Thursday, November 15, 2007

Building an Online Community

So, now that we've looked at some successful corporate blogs and some ideas around building profitability using your blog as the catalyst, let's focus on another great session that I attended at BlogWorldExpo: Building an Online Community. This session was led by the two extraordinary entrepreneurs and bloggers pictured here: Wendy Piersall of, and Dave Nalle of The Republic of Dave. This was yet another outstanding session. I've capsulized some of what I learned from these fine folks in this post.

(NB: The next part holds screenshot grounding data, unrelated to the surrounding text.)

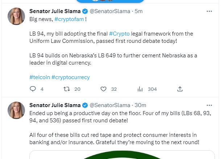
Task: Open the #telcoin hashtag
Action: tap(39, 77)
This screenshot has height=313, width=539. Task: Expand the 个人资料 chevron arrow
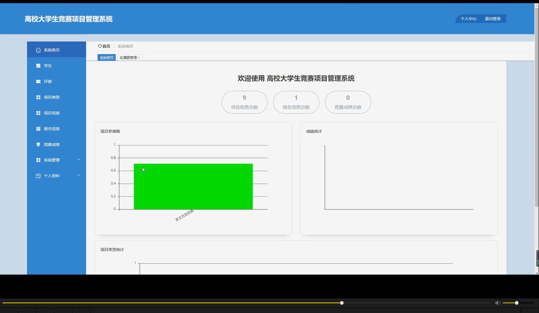point(79,175)
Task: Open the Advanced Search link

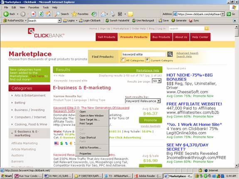Action: point(187,53)
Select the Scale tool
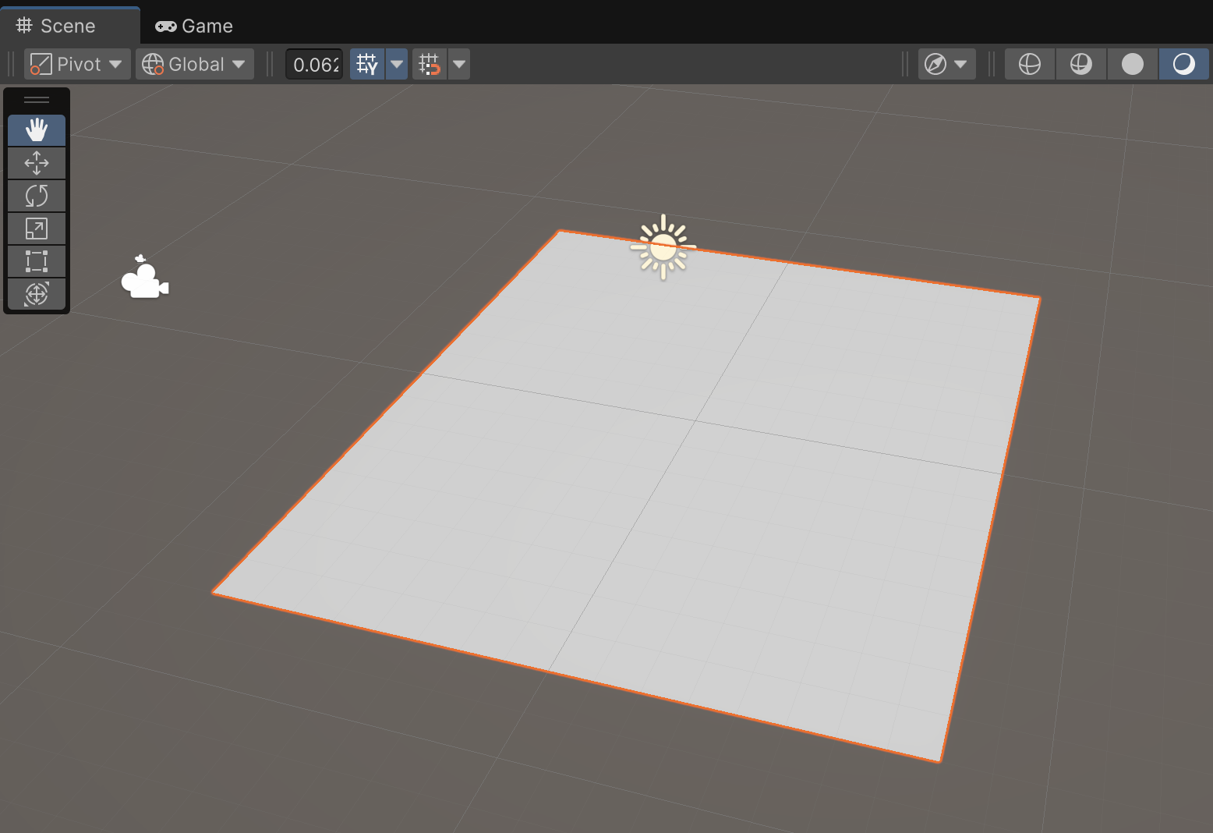The height and width of the screenshot is (833, 1213). pyautogui.click(x=37, y=229)
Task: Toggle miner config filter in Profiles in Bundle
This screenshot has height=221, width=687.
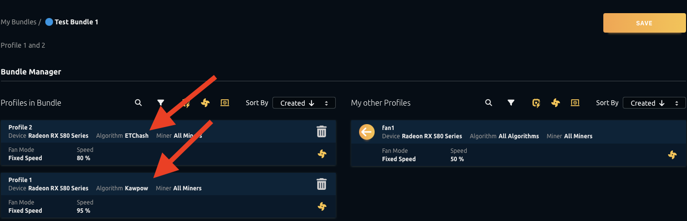Action: [225, 103]
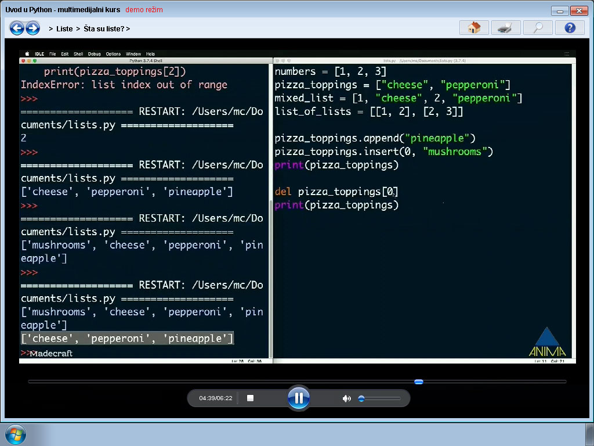The width and height of the screenshot is (594, 446).
Task: Open the home page icon
Action: tap(474, 28)
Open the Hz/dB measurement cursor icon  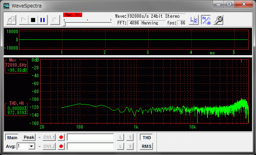206,20
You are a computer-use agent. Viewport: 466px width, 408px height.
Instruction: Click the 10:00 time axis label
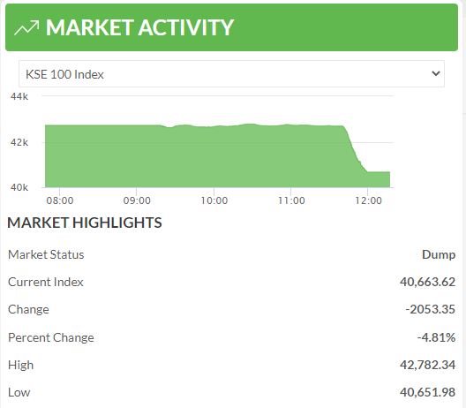(x=214, y=200)
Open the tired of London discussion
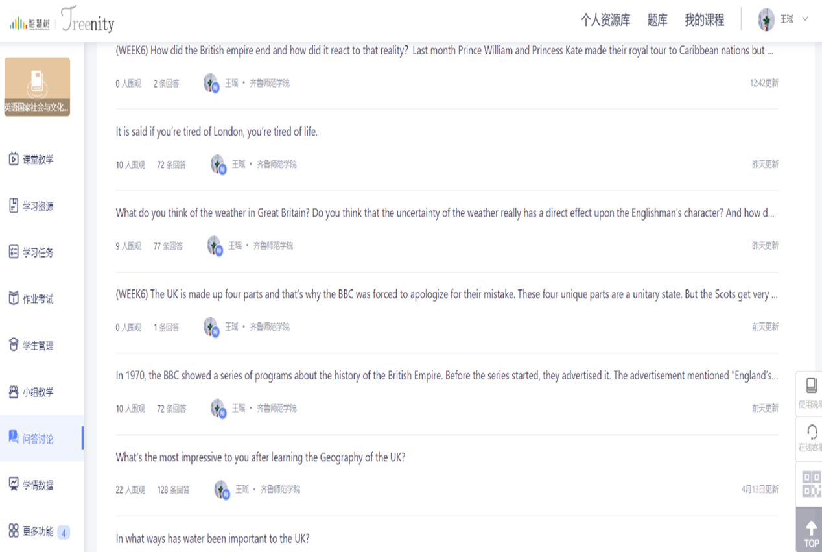 tap(217, 132)
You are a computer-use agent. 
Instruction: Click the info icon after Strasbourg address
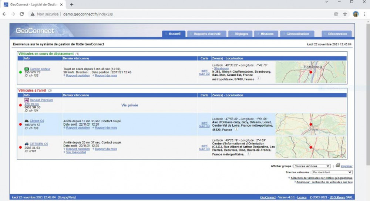tap(258, 78)
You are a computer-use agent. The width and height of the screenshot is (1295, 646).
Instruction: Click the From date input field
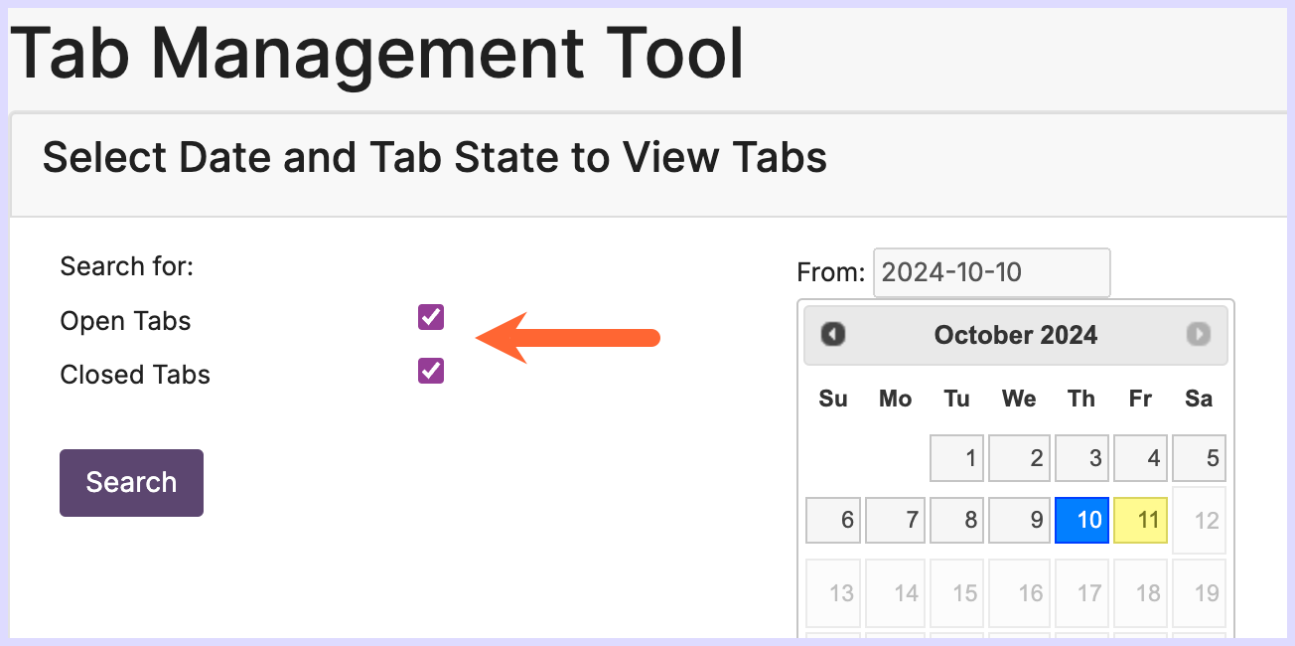tap(991, 272)
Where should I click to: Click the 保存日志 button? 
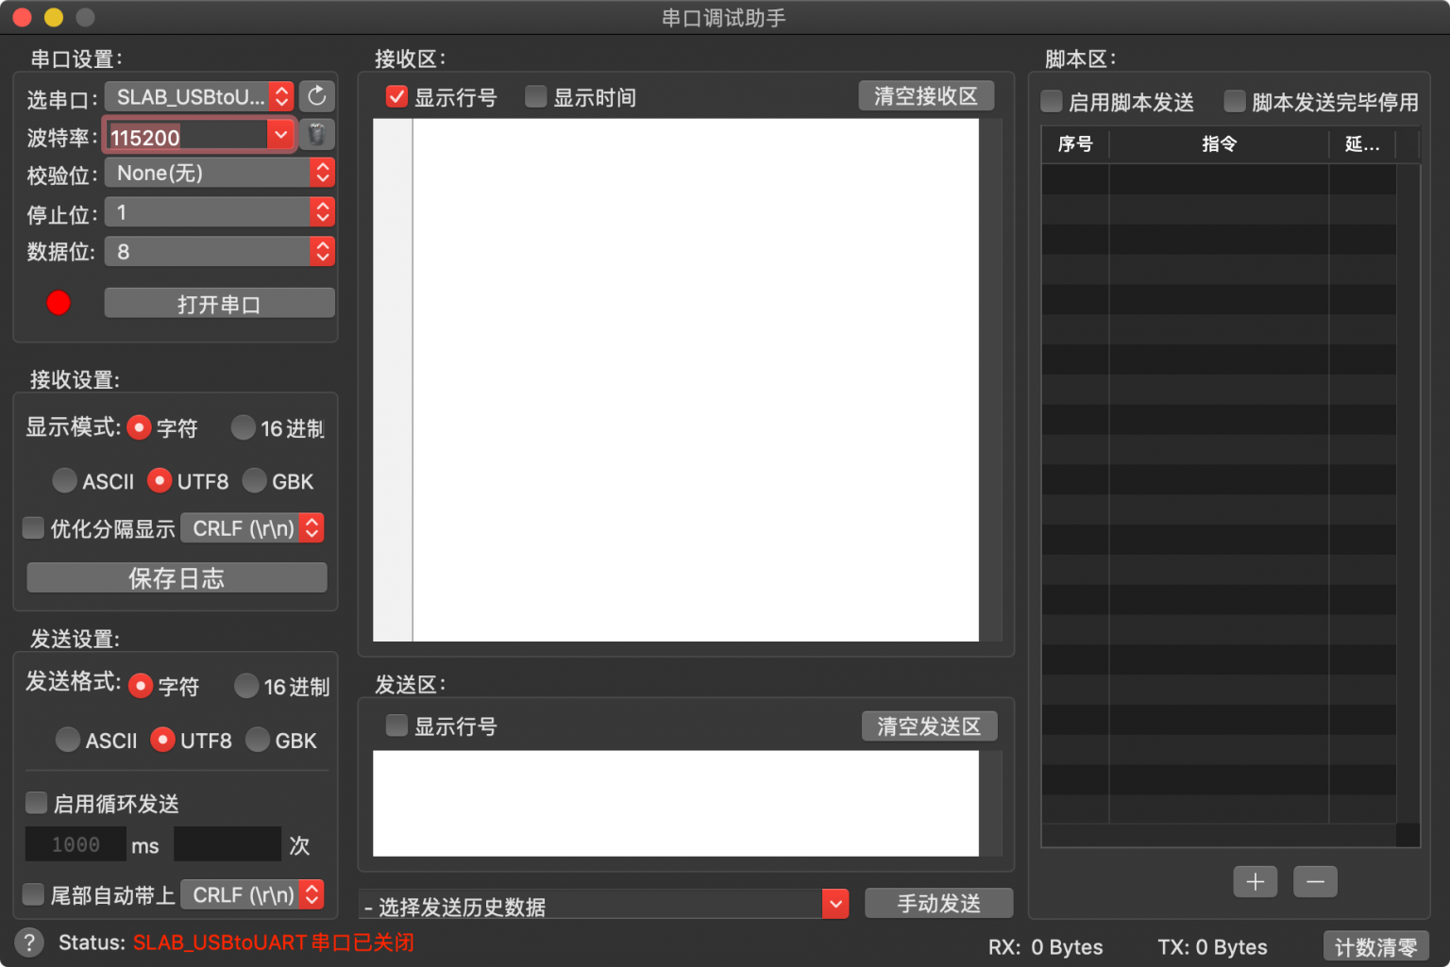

As direct marketers, we understand the value of effectively targeting your customer base to build loyalty and long-term customers. In the world of Social Media, this happens through the connections that you make online with like-minded people. By building your online community through a company blog, you are encouraging -- if not downright enlisting -- your valuable customers to participate in conversations that you bring up about your company's core competencies. The best thing about this is that you have the ability to get open and honest feedback about your offerings from those who mean the most -- your customers and online community participants.

So, how do you go about building a successful online community? Some of the ideas here have already been presented in the BlogWorldExpo-specific posts this week . . . and once again, it all starts with good quality content that is both thought-provoking and relevant to the community. Here, again, controversial points-of-view will help to drive comments. And comments really drive traffic.

Let's start with a few words about comments . . . did you know that most blogs get an average of 3.2-3.3 comments per post? If you start to get some repeat commentators and they are adding good insight and provoking more comments, you should invite them to become blog contributors. This helps you to bring in a variety of differing opinions and adds a little thought-diversity to your posts. Plus, repeat commentators are oftentimes members of other online communities, and their posts may attract other communities to yours.

When managing comments, try to guide the discussion in a positive way. This way, eventually, the good comments will override the negative ones. Another sure-traffic driver is having a comment snippet side bar on your blog that features recent comments. Both presenters of this session, do an excellent job with this concept on their blogs. Not only do they both feature recent comments, Wendy also features "Top Commentators" on her blog. This rewards top commentators with a widget. Cool stuff!

Dave features a "welcome mat" on a sidebar for new visitors. So, when you visit Dave's blog, you can see a few people who have recently been there, and provides the new visitor with the opportunity to join his community (this really works because I did it!). The sidebar tells a little about the blog and gives contact info in case visitors have any questions. According to Dave, this can also help visitors feel comfortable, and encourages them to comment.

A final word on comments -- 15-20% of people generate all of the comments, so you really want to reward your top commentators, as both Dave and Wendy do on their blogs.

In terms of post content, while controversy does bring people into your community, you need to be careful not to put people off -- or just make a bunch of people angry. Mark Cuban put it best last week in his keynote when he said that your blog posts live forever -- even if you try to delete them. If you put something out there that you come to later regret, you can bet it'll rear it's ugly head at a most inappropriate time somewhere. That's just life.

A definite do is to use humor. Humor engages people and allows them to see part of your personality. This attracts people to your community.

As you are focusing on building your community, make sure that you provide relevant content in your blog-posts. Make sure that your content speaks to your community and that it demonstrates that what you are providing as content is for the benefit of your specific community. There's that value-add that all of us direct marketers are always striving for in our campaigns -- so that our piece or ad or whatever, truly speaks to the prospect or customer. It's the same with online communities. In order for them to take the time to participate in your community, participants need to feel that what you are doing is for them.

When you join with a group of like-bloggers (bloggers with the same or complimentary content), you'll not only build your community but you can all benefit from a larger combined community. If you decide to monetize your blog with well-placed ads (see yesterday's post on this subject), this provides another benefit -- increased profitability.

As a part of this, you can also become a sort of "blog critic." Here, you provide content that points your readers to the other blogs in your bloggers community. Thus, your community starts to spread the word for you. If all of the bloggers in your community do this, you can imagine all of the various mentions that you, your product/service and your blog will receive online. This tactic will boost your placement with the search engines, too -- Google is always on the lookout for how often you are mentioned. And, proper blog etiquette states that you should always throw a good mention out to a person who mentions you!

In tomorrow's post, look for a summation of my learnings from the BlogWorldExpo. I hope you are all enjoying learning from what I've learned. And don't forget, this is all about marketing -- social media is the future of where we are going as direct marketers. Those of us who are embracing this shift are going to be in good shape as we go from Web 2.0 to Web 10.0!